Reducing radiology insurance denials for PET/CT orders.

A clinical workflow intelligence case study showing how structured order logic, payer-ready indication support, and AI-assisted guidance can improve PET/CT order quality before authorization delays occur.

Problem Incomplete or inconsistent PET/CT orders can trigger clarification loops, authorization delays, and payer denials.
Solution RadOrder Helper structures indication, modality, region, and context before the order reaches scheduling.
Direction Future pilots can measure denial rate, rework time, order completeness, and time-to-scan.
Executive Summary

Why this case matters

PET/CT ordering is not just a form entry task. It sits at the intersection of clinical intent, cancer history, payer rules, modality protocols, documentation, scheduling, and patient access. When the order language is unclear or mismatched, the downstream effect is predictable: phone calls, rework, prior authorization delays, rescheduling, and sometimes denial.

OraDigit addresses this problem by turning real imaging workflow knowledge into a structured clinical AI product. RadOrder Helper guides the order toward cleaner clinical indication language, more consistent study selection, and better readiness for authorization review.

The workflow challenge

  • Free-text indications are often incomplete or inconsistent.
  • Ordering intent may not match the requested imaging study.
  • Schedulers and imaging teams spend time clarifying orders.
  • Payer documentation may not show medical necessity clearly.
  • Patients can experience delays before imaging is completed.

OraDigit design goals

  • Improve order quality before submission.
  • Reduce avoidable clarification loops.
  • Support PET/CT, CT, and MRI workflow logic.
  • Generate payer-ready indication language.
  • Keep human review in control of final clinical decisions.

How the workflow works

  1. The user selects modality, region, clinical context, and condition.
  2. RadOrder Helper uses structured rules to adapt available options.
  3. The system generates an editable clinical indication.
  4. Order guidance can help clarify missing or weak documentation.
  5. The user reviews, copies, exports, or sends the improved order text into the next workflow.
OraDigit does not replace clinical judgment. The system supports workflow quality, documentation clarity, and operational consistency.

Connected OraDigit product

This case study connects directly to RadOrder Helper, the OraDigit product focused on imaging order validation, clinical indication support, and denial-reduction workflow logic.

Future versions can integrate payer-specific rules, audit trails, EMR-ready export, and utilization analytics.

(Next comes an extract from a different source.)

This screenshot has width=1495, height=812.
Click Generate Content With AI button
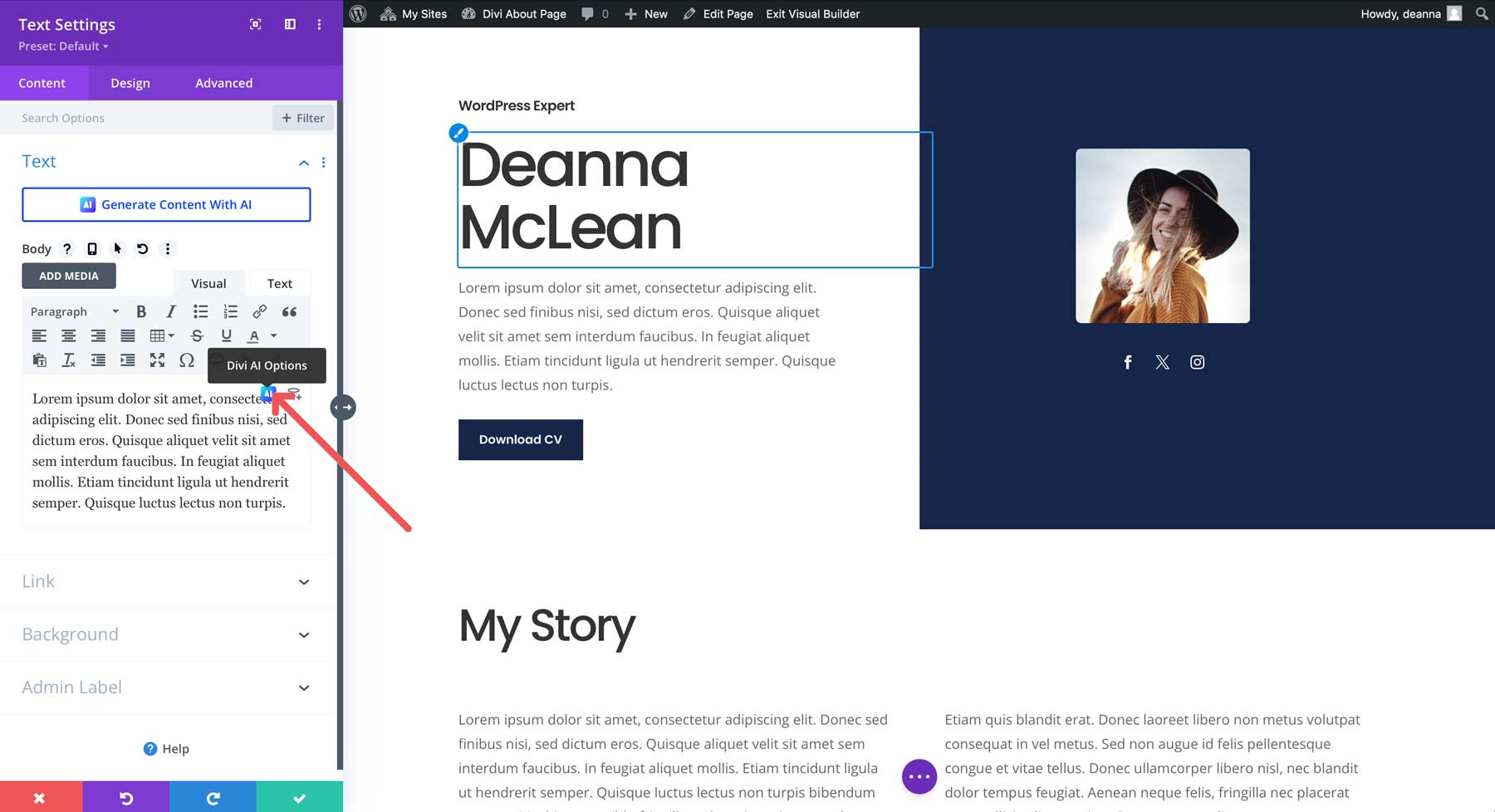click(166, 204)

Expected pilot measurements

  • Order completeness rate
  • Prior authorization rework rate
  • Clarification call volume
  • Initial denial rate
  • Time from order to scheduled scan
  • User confidence and usability feedback

Current status

Active product development. RadOrder Helper already supports structured imaging order workflows and can be expanded with deeper rule sets, specialty-specific ordering scenarios, and pilot data capture.

Future document area

This section can later include downloadable case-study documents, pilot summaries, workflow diagrams, implementation notes, and performance reports.

  • PDF case summary
  • Before / after workflow diagram
  • Pilot metric report
  • Implementation checklist

Next development path

The next step is to connect RadOrder Helper to measurable operational outcomes: how many orders are clarified, how many are ready for authorization, where denials occur, and which rules produce the greatest workflow improvement.